Quizás eso era lo que más me fascinaba de ella, su lealtad. Eso y su cuerpo, al que me he vuelto adicto.
— Isabella, ven y siéntate en mis piernas —le ordeno, y me aflojo la corbata. No entiendo este estúpido deseo de empezar mi día con sus labios pegados a los míos.
Tengo treinta años, he tenido más mujeres de las que cualquiera puede contar, pero la necesidad de ella es otra cosa, me puede mas de lo que quiero o acepto.
— Estoy ocupada, muchos pendientes —asegura, y en un segundo estoy a su lado, pegando su cuerpo al mío.
— Mujer terca, dale los buenos días a tu presidente como se merece —me da rabia la urgencia en mi voz.
Ella sonríe, esa sonrisa que amenaza con volverme un buen hombre, con sacar la oscuridad en mí.
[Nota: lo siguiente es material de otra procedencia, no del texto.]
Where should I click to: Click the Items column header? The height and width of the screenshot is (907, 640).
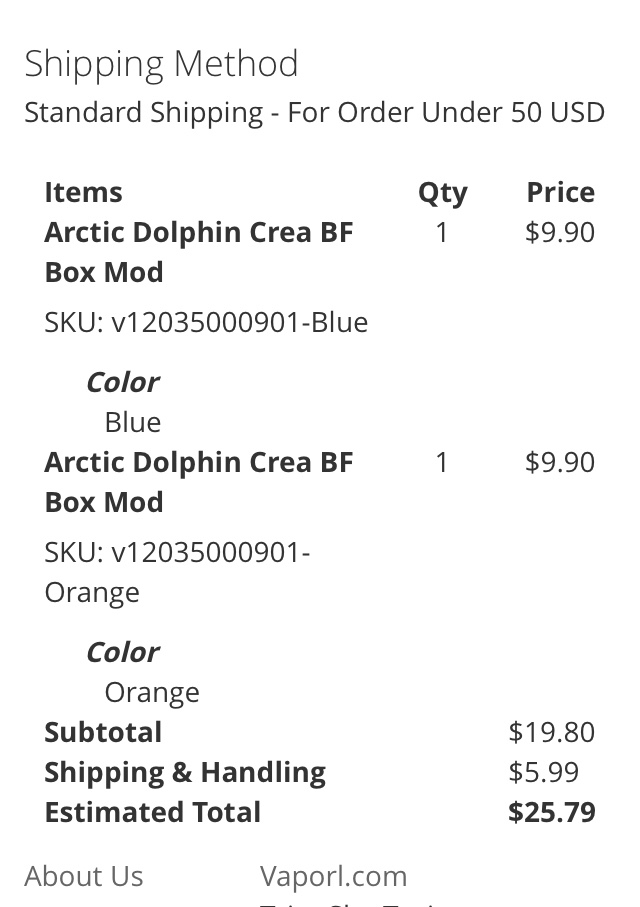(83, 192)
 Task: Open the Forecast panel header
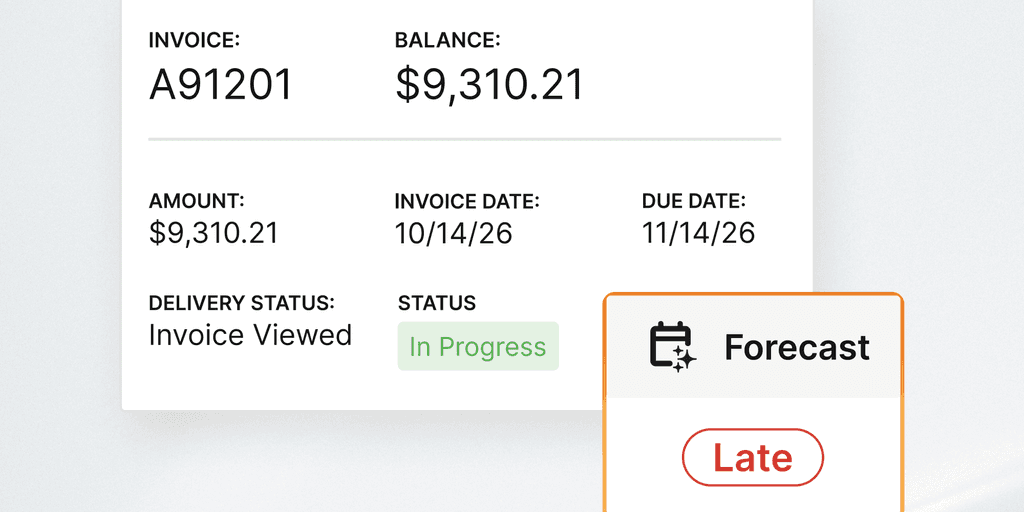(x=753, y=348)
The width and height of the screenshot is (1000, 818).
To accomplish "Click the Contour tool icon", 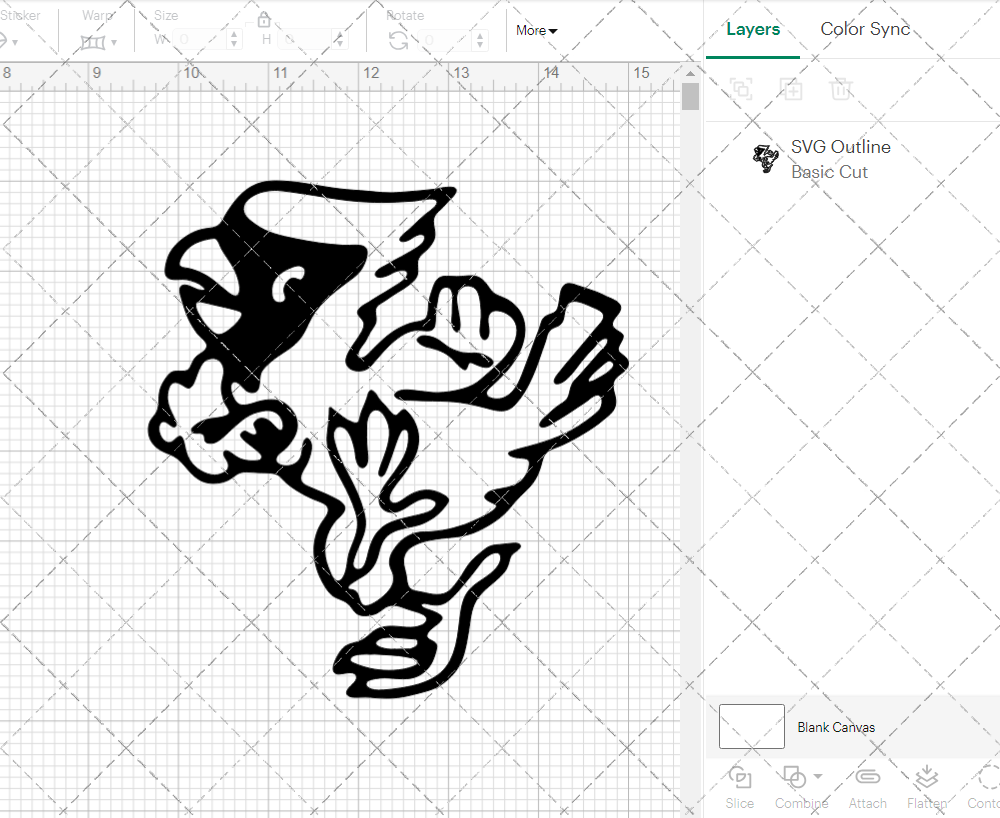I will click(986, 779).
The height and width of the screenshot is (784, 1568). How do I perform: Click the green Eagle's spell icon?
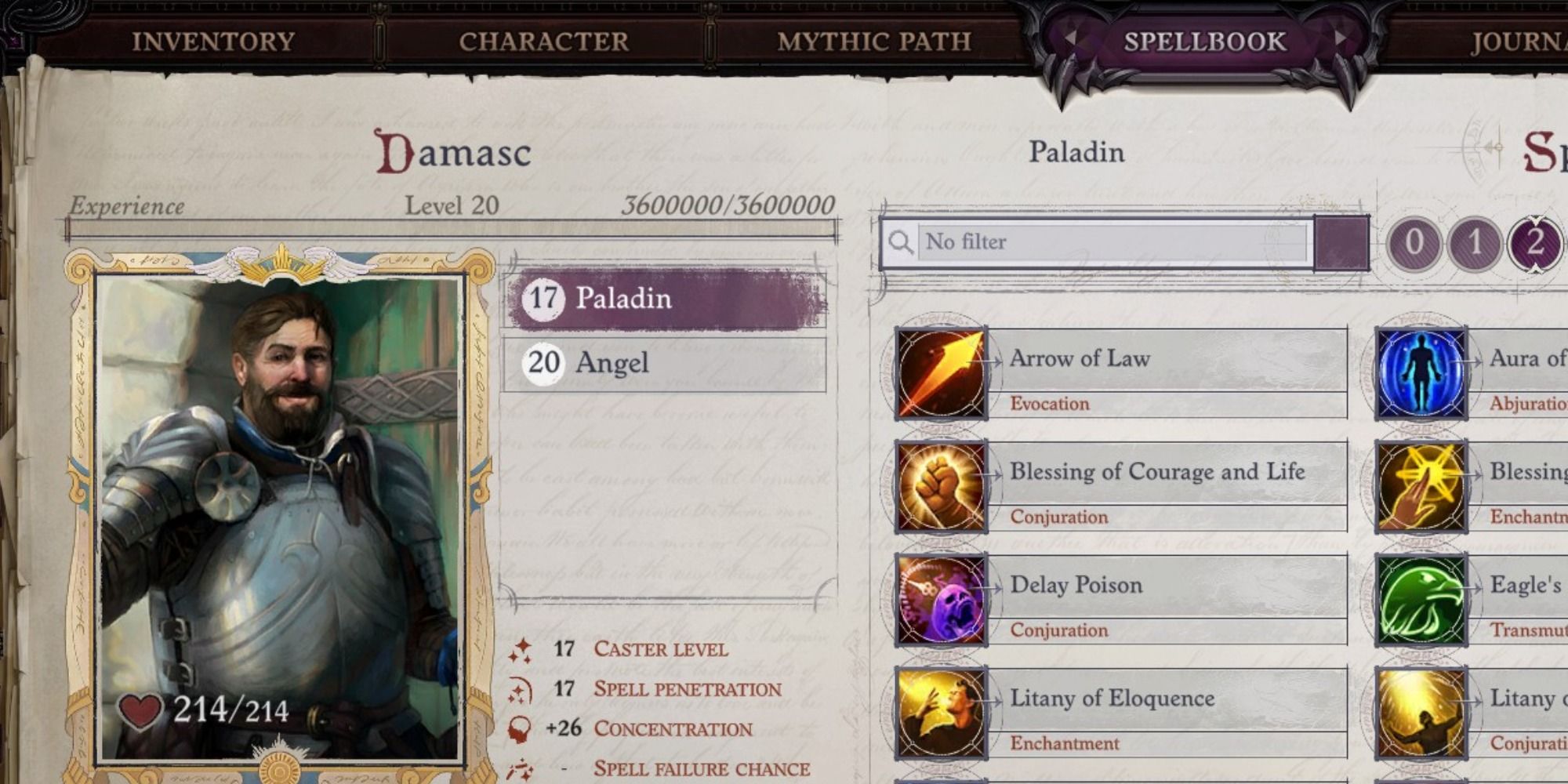click(x=1421, y=600)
Sacudo la cabeza y me aferro a sus labios, como si fueran agua de vida.
La beso de forma salvaje y luego suave, anclándome de sus caderas. Es solo mi asistente, en algún momento este deseo menguará y todo quedará como antes. Esto solo ha sido un desliz —un momento de debilidad, tal vez—, no podía permitir que eso interfiriera en nuestra dinámica profesional. Yo no mezclo las cosas. Nunca lo he hecho, y no sería ahora cuando empezaría.
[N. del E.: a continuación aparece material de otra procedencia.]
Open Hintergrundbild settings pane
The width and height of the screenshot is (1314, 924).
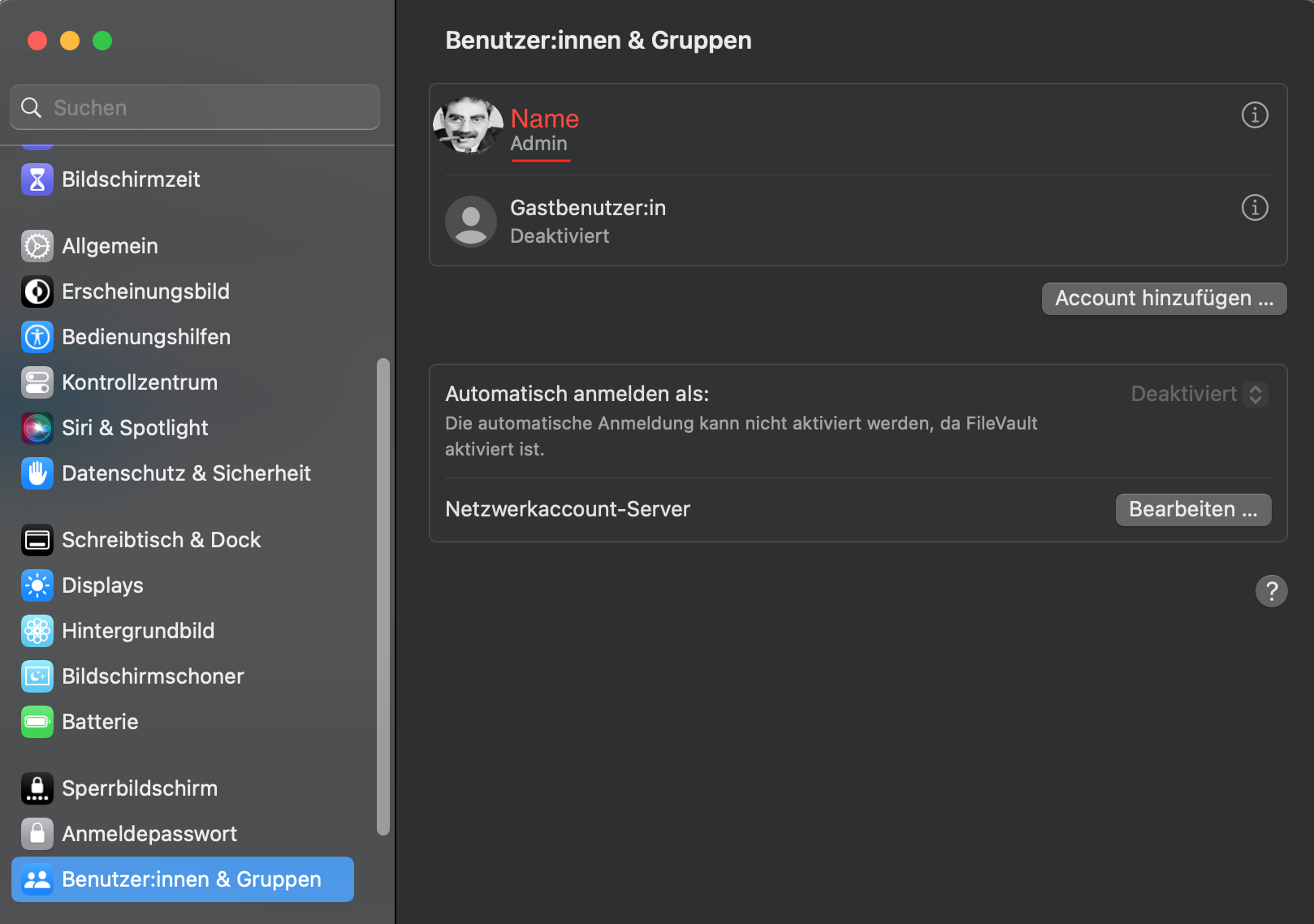[138, 631]
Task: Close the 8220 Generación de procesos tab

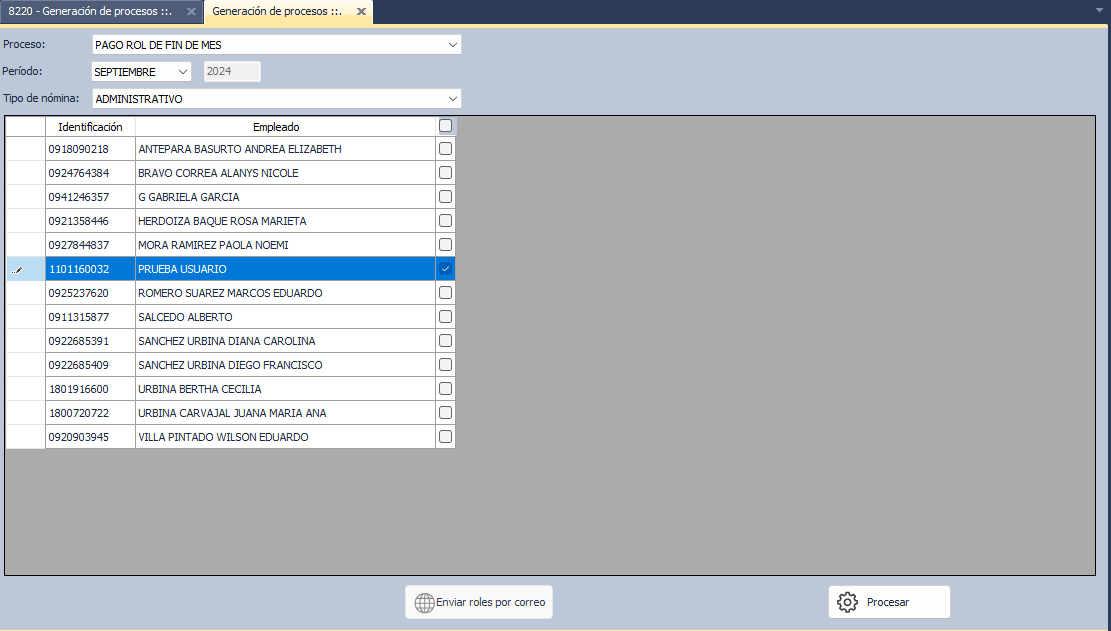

Isabella era esencial, y cualquier complicación entre nosotros podría perjudicar todo lo que hemos construido juntos. Todo lo que yo moldeé. Ese era mi narcisismo hablando de nuevo, necesitaba controlarlo... o tal vez no.
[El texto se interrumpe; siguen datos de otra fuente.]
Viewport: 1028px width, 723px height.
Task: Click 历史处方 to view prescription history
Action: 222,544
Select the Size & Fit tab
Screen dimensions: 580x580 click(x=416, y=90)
Suelto sus labios que me dejan más hambriento, y el fin de semana se ve tan lejano. La enviaré con una ginecóloga, necesito otro tipo de protección. Ya no deseo la barrera del condón entre nosotros. Anhelo ese piel con piel.
(...)
Entré a la lujosa cafetería de Russell Corporation con Matt Miller a mi lado, hablando de los contratos más recientes. El aroma del café recién hecho y la comida gourmet llenaba el aire, pero mi atención estaba en otra cosa, en alguien más. Isabella. La vi sirviéndose comida en la barra, tan tranquila, tan ajena a mi presencia, sonriendo como si no tuviera idea de lo que causaba en mí. Pero lo peor no era eso. Lo peor era que después de tomar su bandeja, fue directo a una mesa… junto a un empleado nuevo.